Activity
Restate the records word for word. Include no pictures.

[[ Data for this task, beginning ]]

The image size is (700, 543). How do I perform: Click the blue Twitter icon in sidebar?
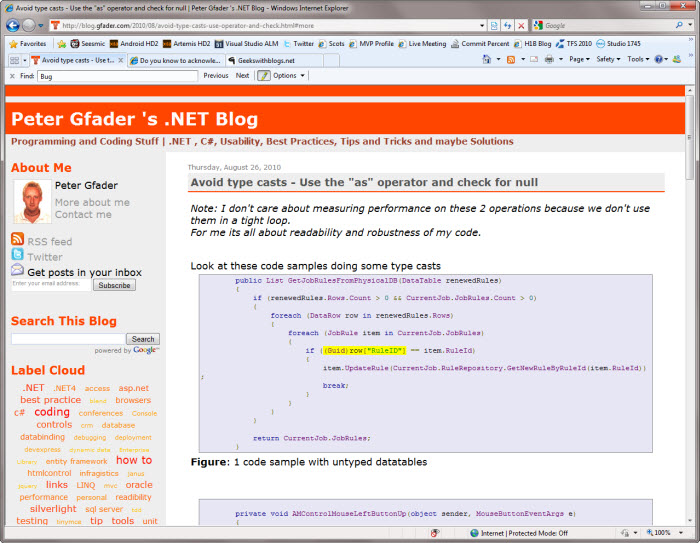(17, 256)
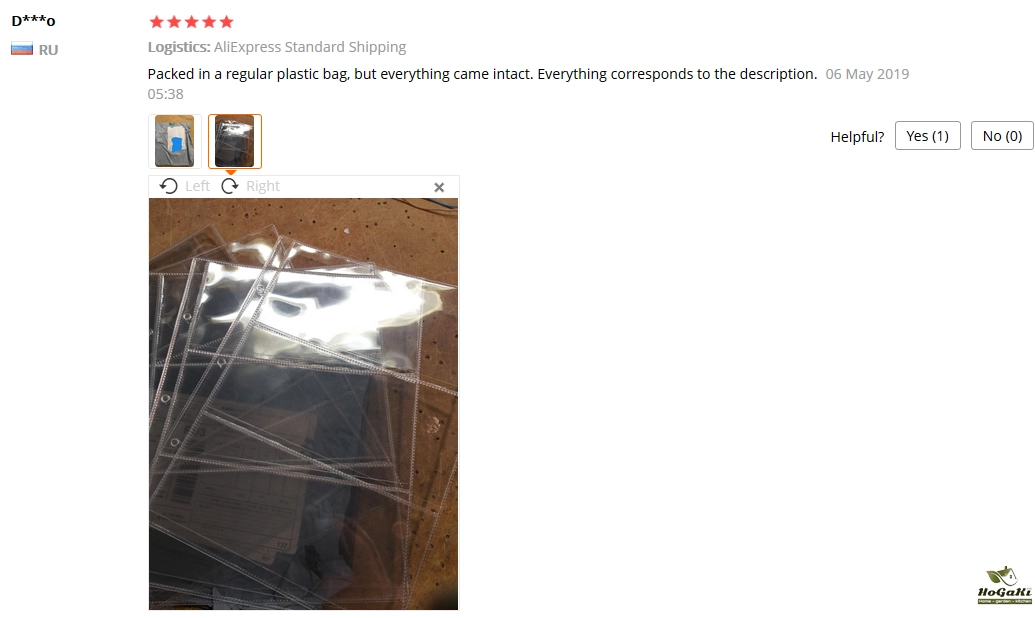Screen dimensions: 1035x618
Task: Click the enlarged plastic sleeves photo
Action: tap(304, 403)

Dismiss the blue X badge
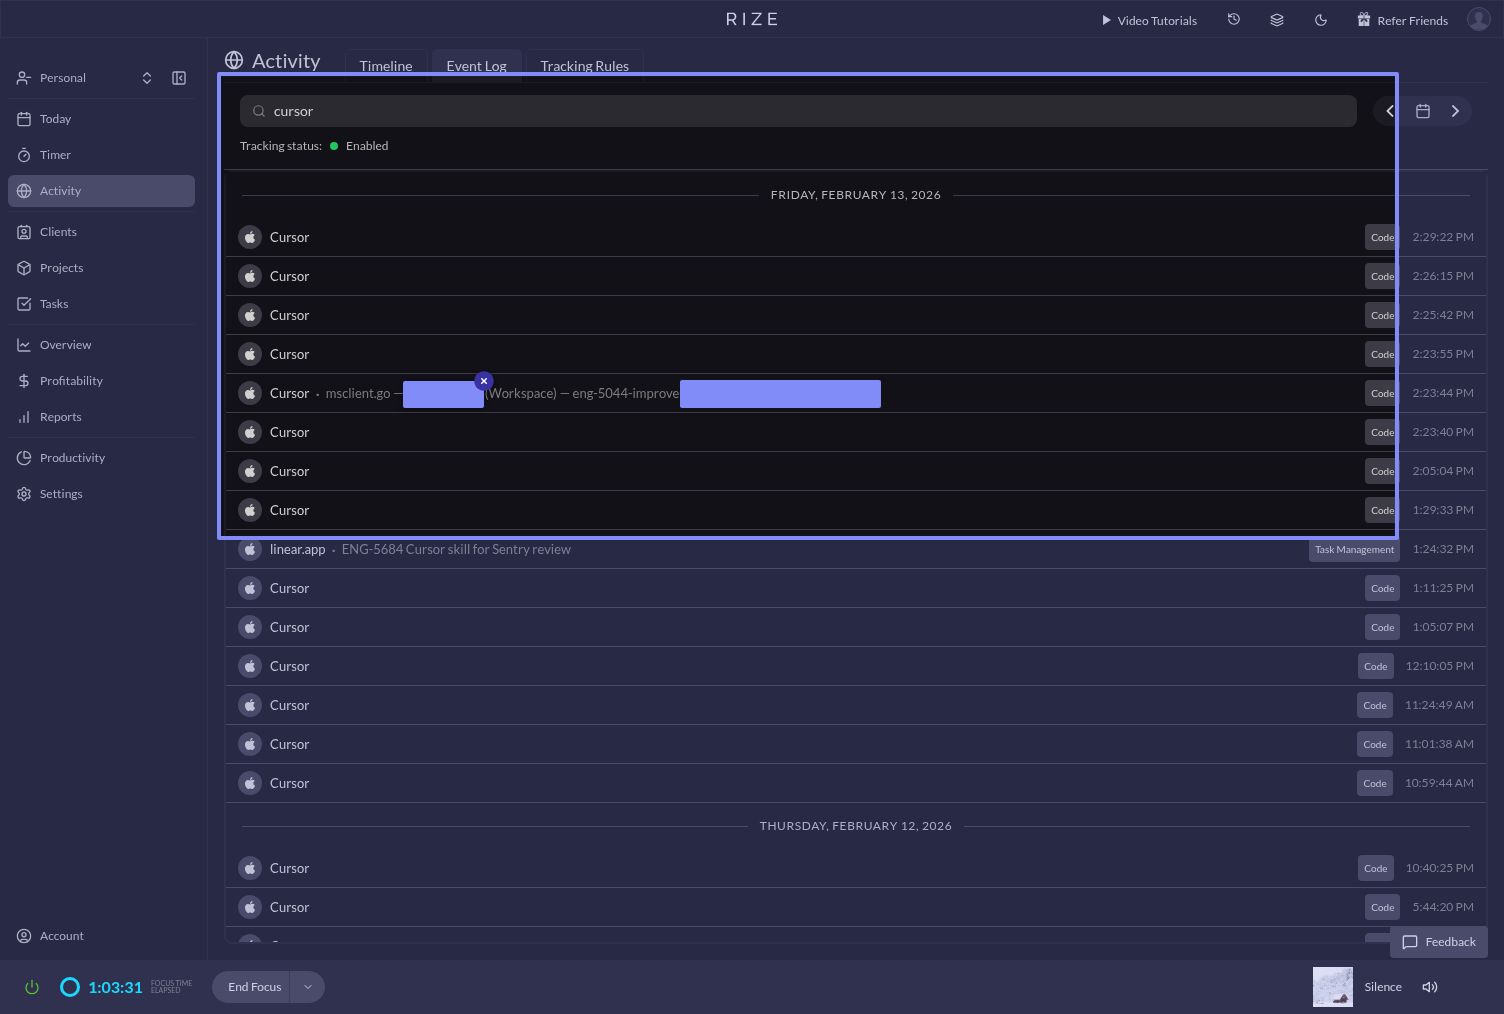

[[ Data for this task, end ]]

Final answer
The image size is (700, 543). How do I perform: Click the blue Twitter icon in sidebar?
(17, 256)
Screen dimensions: 1035x618
Task: Click the enlarged plastic sleeves photo
Action: tap(304, 403)

Dismiss the blue X badge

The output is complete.